_Records from a data source:_
BEGIN

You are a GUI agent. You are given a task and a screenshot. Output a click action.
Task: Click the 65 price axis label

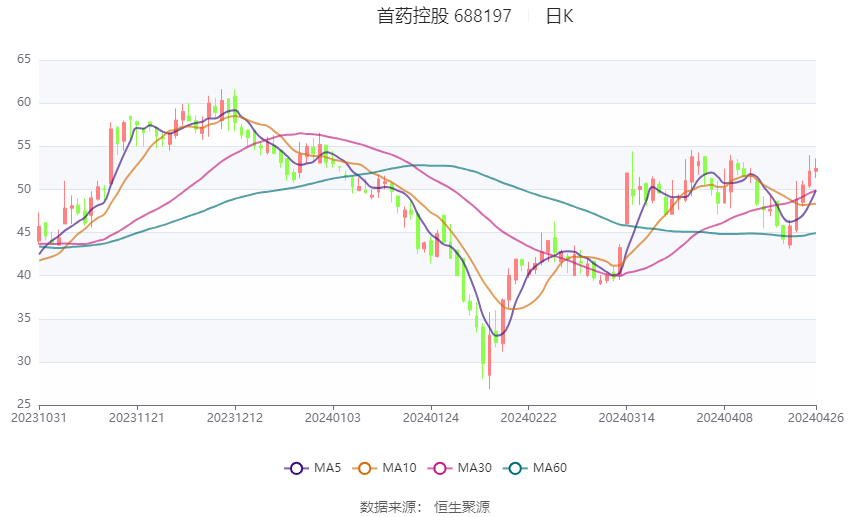click(24, 60)
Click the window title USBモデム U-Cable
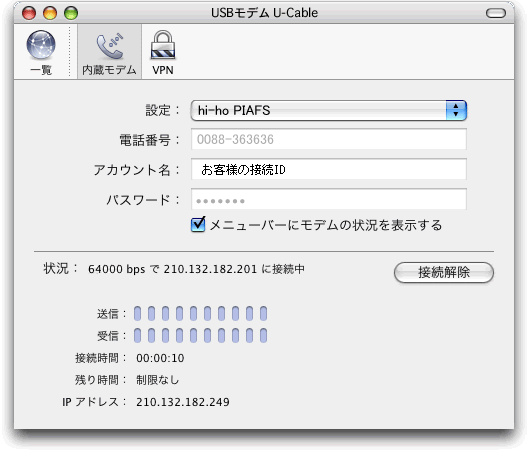528x452 pixels. coord(264,13)
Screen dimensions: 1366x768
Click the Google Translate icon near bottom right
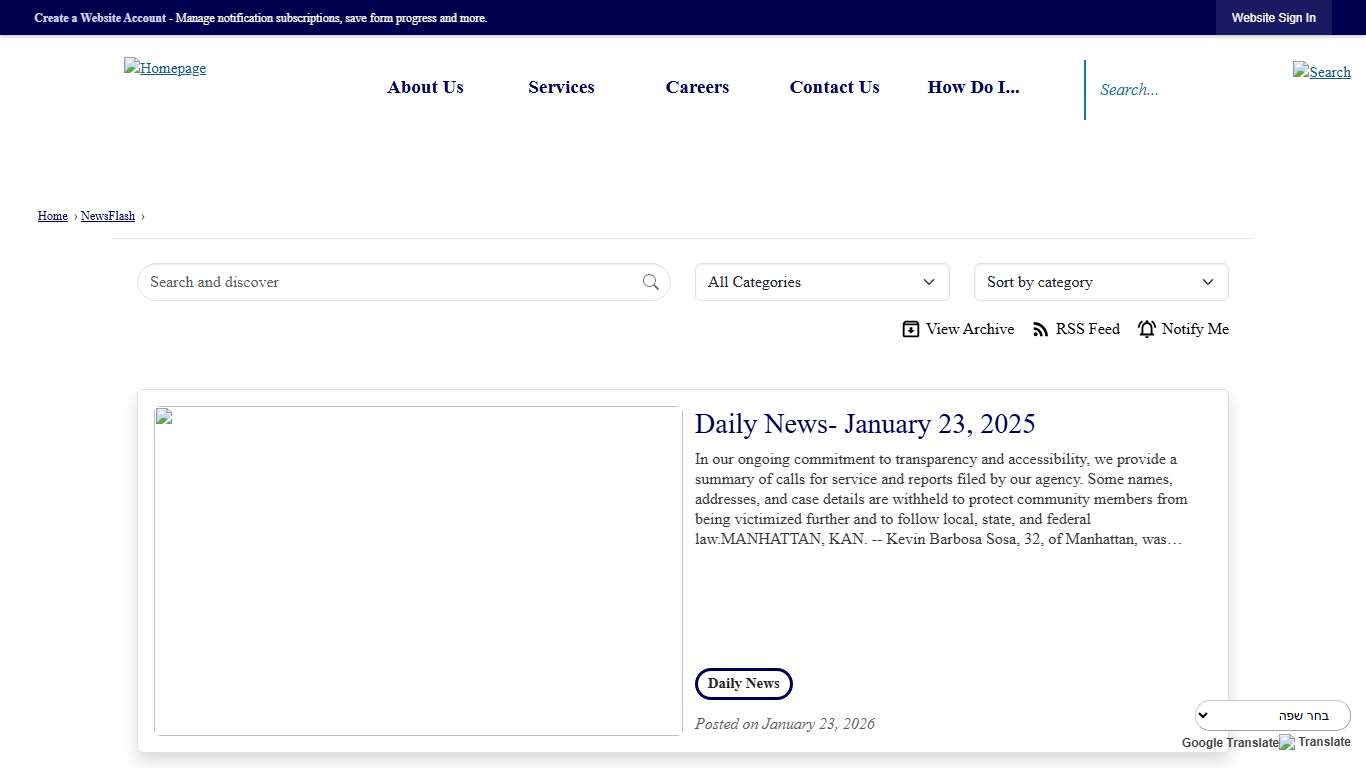[x=1287, y=742]
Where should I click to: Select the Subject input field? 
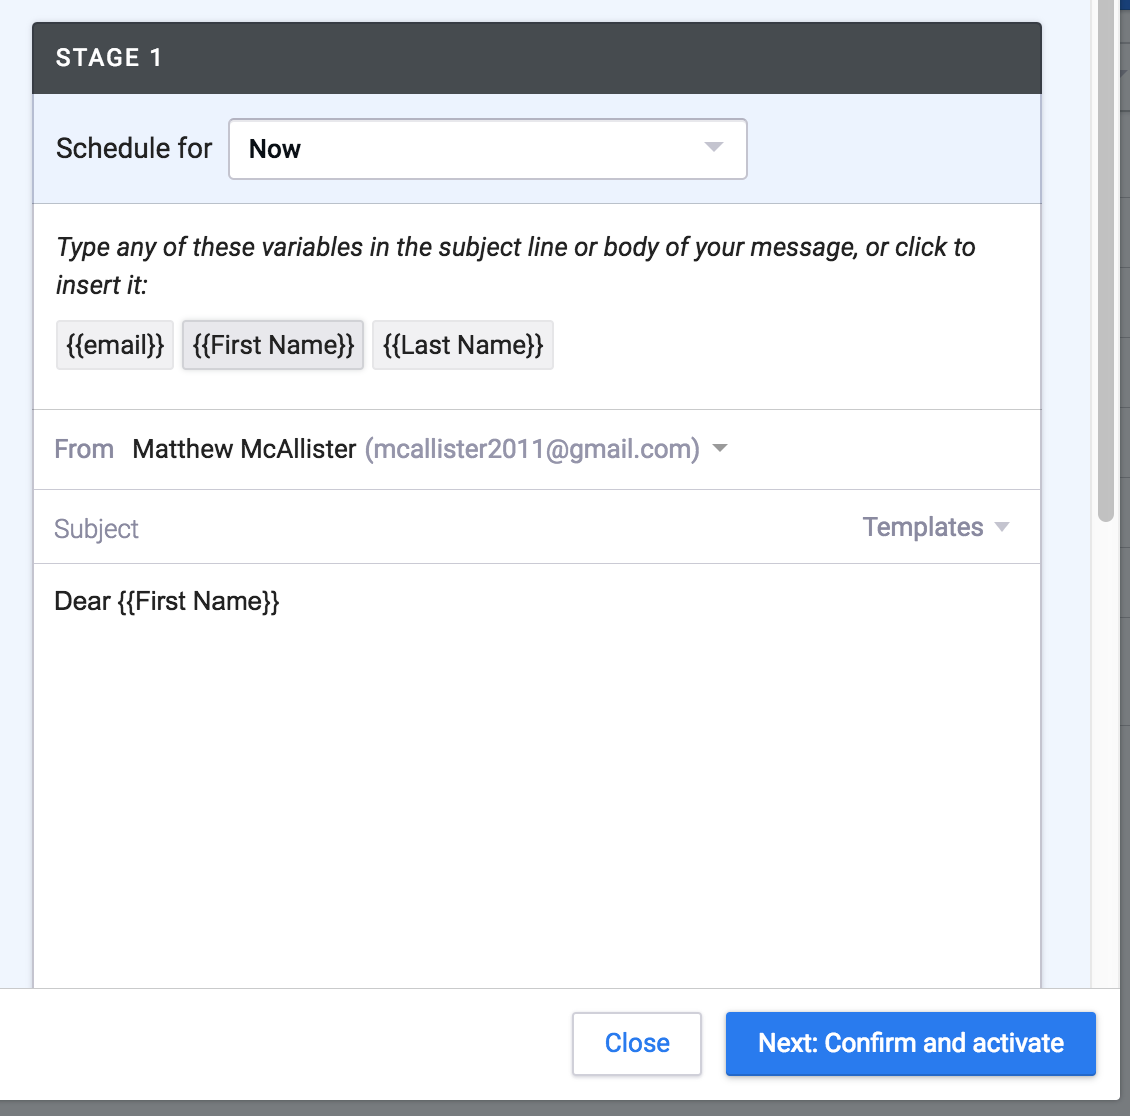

END

_Instructions to follow:_
Transcribe all the data word for word; the images stay out.

_Answer to this task:_
You are a GUI agent. You are given a task and a screenshot. Output a click action.
Task: Click the 65 price axis label

click(24, 60)
Click the window title USBモデム U-Cable
528x452 pixels. coord(264,13)
Screen dimensions: 1366x768
Click the Google Translate icon near bottom right
[x=1287, y=742]
Where should I click to: Select the Subject input field? 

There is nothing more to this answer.